For most of this site’s readers, first year of med school is well in the past. You’ve moved on from the monotony of books and PowerPoints to the revelation of actual cases. You see the subtle connections between text and reality, develop pattern recognition, and learn how medicine actually works. If you entered medical school expecting to heal the world, your perspective these days is probably a bit more cynical. But no matter how distant those pre-clinical years may seem, you have an absolutely massive bank of anatomy, physiology, and pathophysiology knowledge. You worked hard to get where you are, and you’re a better healthcare provider for it.

Then there are those of us who come to med school not from college, but from other medical fields: often nursing and EMS. In our prior careers, we skipped the basic science of the pre-clinical years and…just kinda started doin’ stuff. In med school I’m given mounds of information to understand and memorize but am barely allowed to touch an actual patient; as a paramedic I was given six months of quasi-formal education before being expected to run a cardiac arrest, in a dark alley, while being nipped at by a gaggle of ferocious Chihuahuas.

For myself and many others, med school is a big step back followed by a colossal step forward. As a paramedic, I made decisions I won’t make again until well into residency. I’ve developed a good recognition of sick and not-sick, can make a couple diagnoses from the door, and know that medicine is a massive gray area. I’ve saved lives, but harmed a couple too. I’ve worked under some really great doctors, but also remember the time I had to walk a panicked attending through an RSI, or the time I had to convince a senior resident my patient was, indeed, suicidal (she came into the ER after taking an entire bottle of amitriptyline a week later). If EMS taught me anything at all it’s to trust my gut. 

As a medical student, this skepticism has given me a bit of an independent streak.
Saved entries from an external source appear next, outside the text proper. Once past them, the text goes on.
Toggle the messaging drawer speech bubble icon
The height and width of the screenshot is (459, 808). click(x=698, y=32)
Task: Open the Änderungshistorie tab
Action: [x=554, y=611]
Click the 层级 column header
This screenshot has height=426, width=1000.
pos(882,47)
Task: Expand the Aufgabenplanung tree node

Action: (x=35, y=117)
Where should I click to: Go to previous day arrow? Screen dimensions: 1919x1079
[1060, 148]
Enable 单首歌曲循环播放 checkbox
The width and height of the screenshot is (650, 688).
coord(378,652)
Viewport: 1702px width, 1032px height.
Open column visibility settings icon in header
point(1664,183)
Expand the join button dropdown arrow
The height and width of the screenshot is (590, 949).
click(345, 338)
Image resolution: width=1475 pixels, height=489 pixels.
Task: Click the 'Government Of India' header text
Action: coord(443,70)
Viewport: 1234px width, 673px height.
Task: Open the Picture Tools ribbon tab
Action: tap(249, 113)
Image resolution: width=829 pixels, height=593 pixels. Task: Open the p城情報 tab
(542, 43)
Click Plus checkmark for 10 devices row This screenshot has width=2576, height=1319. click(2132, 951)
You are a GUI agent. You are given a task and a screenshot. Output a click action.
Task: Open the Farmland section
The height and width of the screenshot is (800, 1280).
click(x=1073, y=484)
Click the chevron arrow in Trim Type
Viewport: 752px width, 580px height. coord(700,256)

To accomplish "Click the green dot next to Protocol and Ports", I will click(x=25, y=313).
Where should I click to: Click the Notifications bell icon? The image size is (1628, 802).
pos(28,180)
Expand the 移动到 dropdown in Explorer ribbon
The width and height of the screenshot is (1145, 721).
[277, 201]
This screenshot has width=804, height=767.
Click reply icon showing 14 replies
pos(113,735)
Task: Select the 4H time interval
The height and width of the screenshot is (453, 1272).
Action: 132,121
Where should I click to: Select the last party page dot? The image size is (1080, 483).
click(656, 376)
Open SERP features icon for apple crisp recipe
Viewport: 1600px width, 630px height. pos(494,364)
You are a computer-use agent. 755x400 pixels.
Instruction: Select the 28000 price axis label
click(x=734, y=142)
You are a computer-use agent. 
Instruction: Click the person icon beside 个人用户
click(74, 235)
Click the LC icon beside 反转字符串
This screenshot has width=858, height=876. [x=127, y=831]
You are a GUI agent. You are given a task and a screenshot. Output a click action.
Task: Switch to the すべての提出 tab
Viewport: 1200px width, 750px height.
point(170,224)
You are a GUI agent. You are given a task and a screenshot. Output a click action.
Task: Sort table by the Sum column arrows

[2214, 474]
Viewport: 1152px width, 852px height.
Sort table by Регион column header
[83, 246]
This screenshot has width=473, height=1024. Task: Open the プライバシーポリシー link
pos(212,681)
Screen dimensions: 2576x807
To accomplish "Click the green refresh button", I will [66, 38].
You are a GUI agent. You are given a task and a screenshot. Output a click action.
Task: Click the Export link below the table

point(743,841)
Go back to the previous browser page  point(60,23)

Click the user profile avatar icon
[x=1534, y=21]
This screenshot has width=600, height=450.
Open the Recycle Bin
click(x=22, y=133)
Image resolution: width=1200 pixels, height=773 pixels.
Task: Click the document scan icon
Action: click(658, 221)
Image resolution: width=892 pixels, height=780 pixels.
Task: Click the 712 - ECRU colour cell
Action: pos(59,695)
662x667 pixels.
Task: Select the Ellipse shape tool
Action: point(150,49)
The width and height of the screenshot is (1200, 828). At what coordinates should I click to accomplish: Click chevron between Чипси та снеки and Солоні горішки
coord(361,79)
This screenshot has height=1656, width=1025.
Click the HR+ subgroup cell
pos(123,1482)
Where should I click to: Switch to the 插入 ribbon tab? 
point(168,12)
I often find myself straying from the curriculum, redefining what’s important to my eventual practice and what isn’t, and thinking about what patients—rather than their karyotypes—might actually look like given different pathologies. When we spend hours discussing pseudomembranous colitis but just minutes clarifying somatic vs visceral abdominal pain, I reprioritize. When I should be learning immunohistochemical markers, I’m instead buried in an EM text. On one hand, this probably isn’t great for my Step 1 prep. On the other, I think it’s best to correct my often-flawed autodidactic learnings from my paramedic days before they become set in too deep.

If med school has taught me anything, it’s how little I know. There’s definitely danger in learning medicine through naught but patient presentations and FOAMed. Eye-opening though these may be, clinical pearls can’t supplant knowledge of basic physiology. And, as paramedic education often neglects this foundation, it’s hard to know what information truly is important. You can’t find the answer if you don’t know to ask the question. As a former provider of sorts, discovering this startling knowledge gap gives me a drive to improve prehospital training and patient follow-up throughout my career. But as a medical student, I realize how privileged I am to have cared for and learned from so many patients before starting school. Approaching medicine with actual clinical context keeps me invested in my education, and reminds me that med school is, indeed, where I want to be. It’s a chance, I hope, to earn the trust that I used to take for granted.